Bazılarına göre Türk siyasetinin tedavi edilmesi gereken hastalıklarından biri "Kamplaşma"dır... Bu hastalığın semptomları arasında "Nefret", "Önyargılılık", "İdeolojik saplantılar", "Kişilere dönük takıntılar" benzeri zihinsel sapkınlıklar vardır...
"Kamplaşma" gerçekten tedavisi gereken bir siyasal hastalık olabilir... Ama şu anda çok sağlıklı beyinleri ve çok geniş kesimleri de etkileyen siyasal ruh durumunun "Güvensizlik krizi" olduğunu görmemiz gerekir.
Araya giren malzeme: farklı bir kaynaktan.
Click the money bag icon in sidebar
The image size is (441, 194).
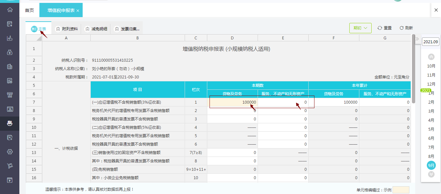[x=10, y=52]
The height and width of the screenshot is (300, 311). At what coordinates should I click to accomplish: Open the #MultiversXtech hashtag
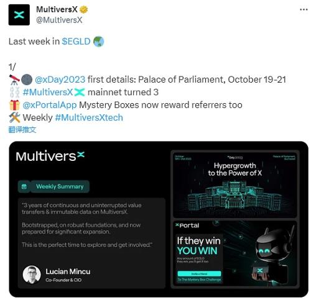point(89,117)
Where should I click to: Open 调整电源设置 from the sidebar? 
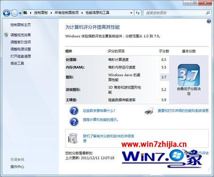click(x=21, y=49)
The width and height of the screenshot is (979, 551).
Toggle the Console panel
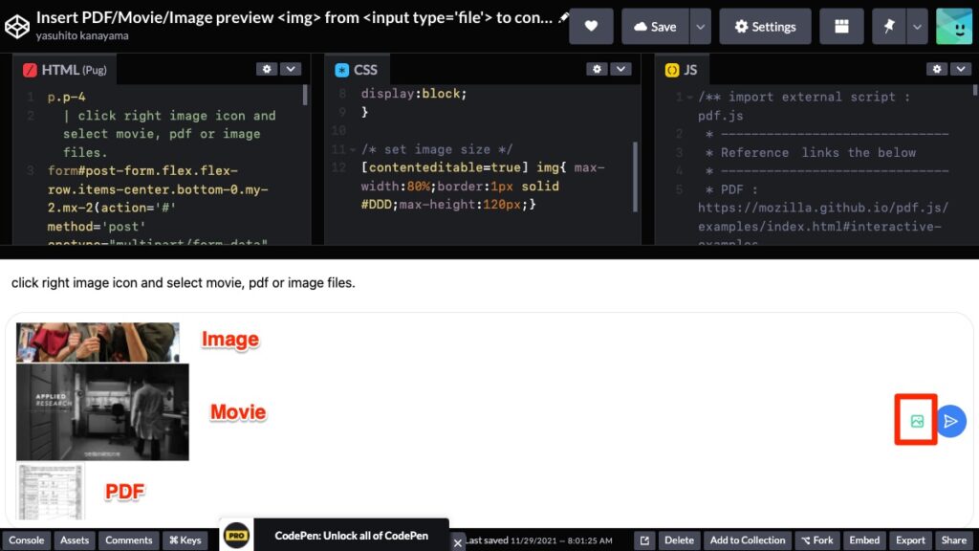click(27, 540)
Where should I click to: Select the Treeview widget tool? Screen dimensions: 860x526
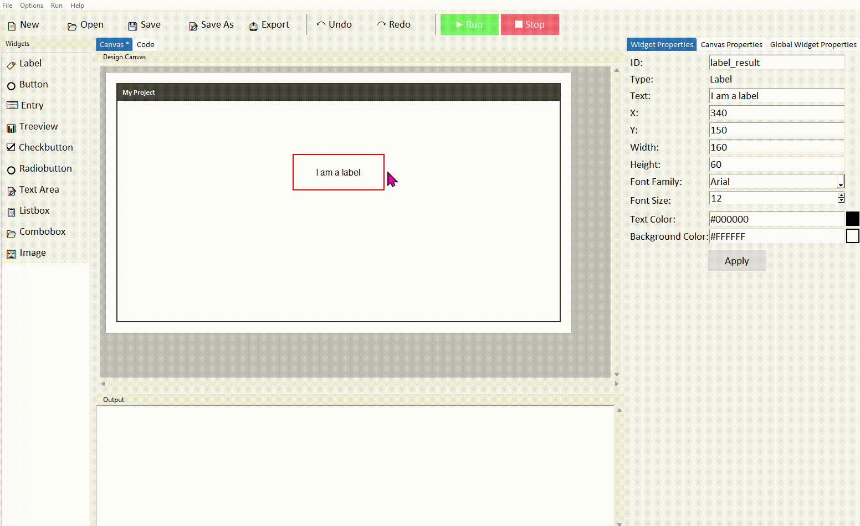point(38,126)
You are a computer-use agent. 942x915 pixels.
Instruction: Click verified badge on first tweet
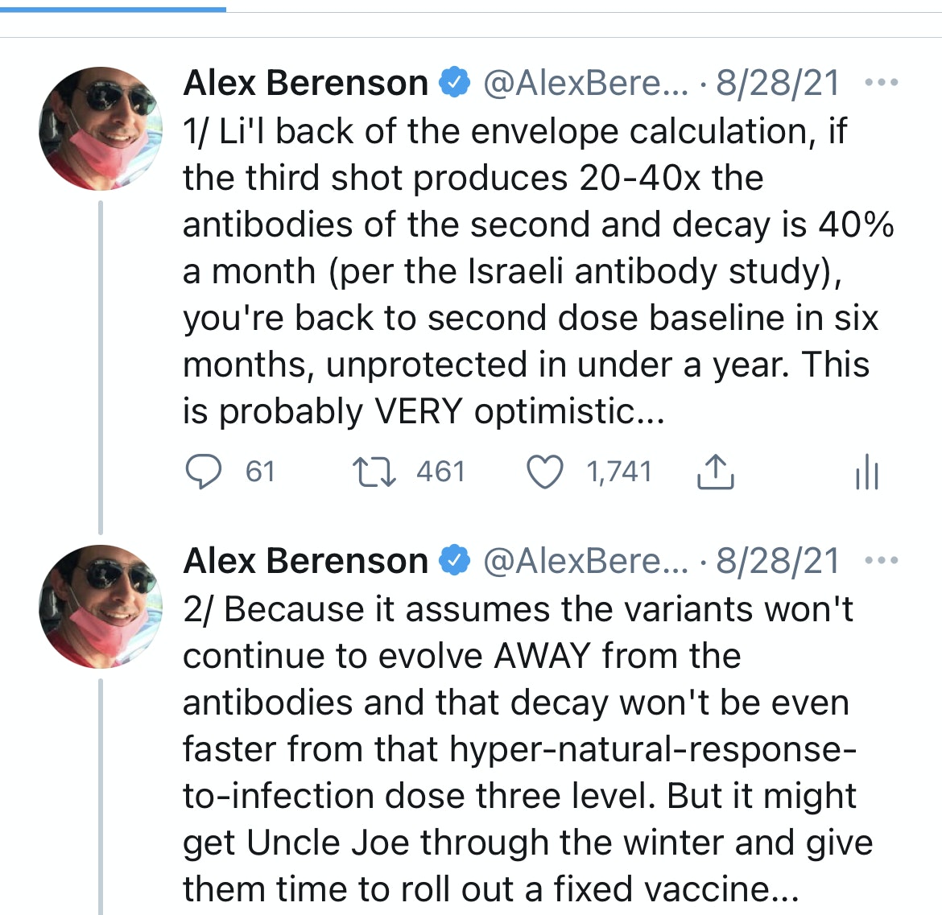coord(455,83)
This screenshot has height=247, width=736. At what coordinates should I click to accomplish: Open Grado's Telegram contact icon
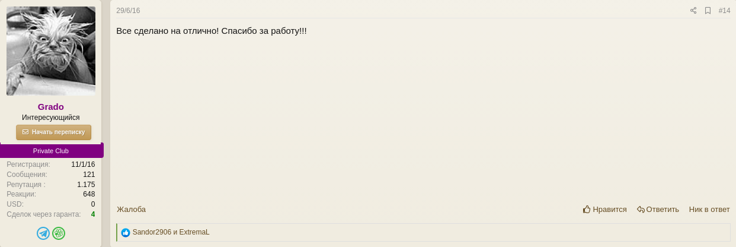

Bunu "Aldatılmışlık sendromu" şeklinde de niteleyebiliriz.
Aldatanlar çeşit çeşit
Şöyle bir düşündüğünüz zaman geniş halk kesimlerinin de etkilendiği "Aldatılmışlık sendromunu"nu üreten aktörleri açık ve seçik biçimde görebilirsiniz... Örneğin kendilerini "Hizmet" olarak niteleyen ve dini bir cemaat kisvesi altında örgütlenen bir grubun, devleti ele geçirmek için adliyede, poliste örgütlendiği ve darbe girişimleri açığa çıktıktan sonra çok geniş kesimler, "Amma da aldatılmışız" diyerek bunalımlara düşmemişler midir?
Terör açılımı mı?
Aynı şekilde "Açılım Süreci"nin kalıcı ve demokratik bir sonuca ulaşması için tabuları yıkan siyasetçiler ve onlara destek veren seçmen kitleleri aldatılmadılar mı? Bu sürecin bir tarafı olan Kürt siyasi hareketinin aktörlerinin iradelerini PKK terörizmine teslim ettiklerini ve devletin hoşgörüsünü istismar ederek müstakbel terör eylemlerinin altyapısının hazırlanmasına destek olduklarını görünce, barışı bekleyenlerin "Amma da aldatılmışız" duygusuna kapıldıklarını görmüyor muyuz?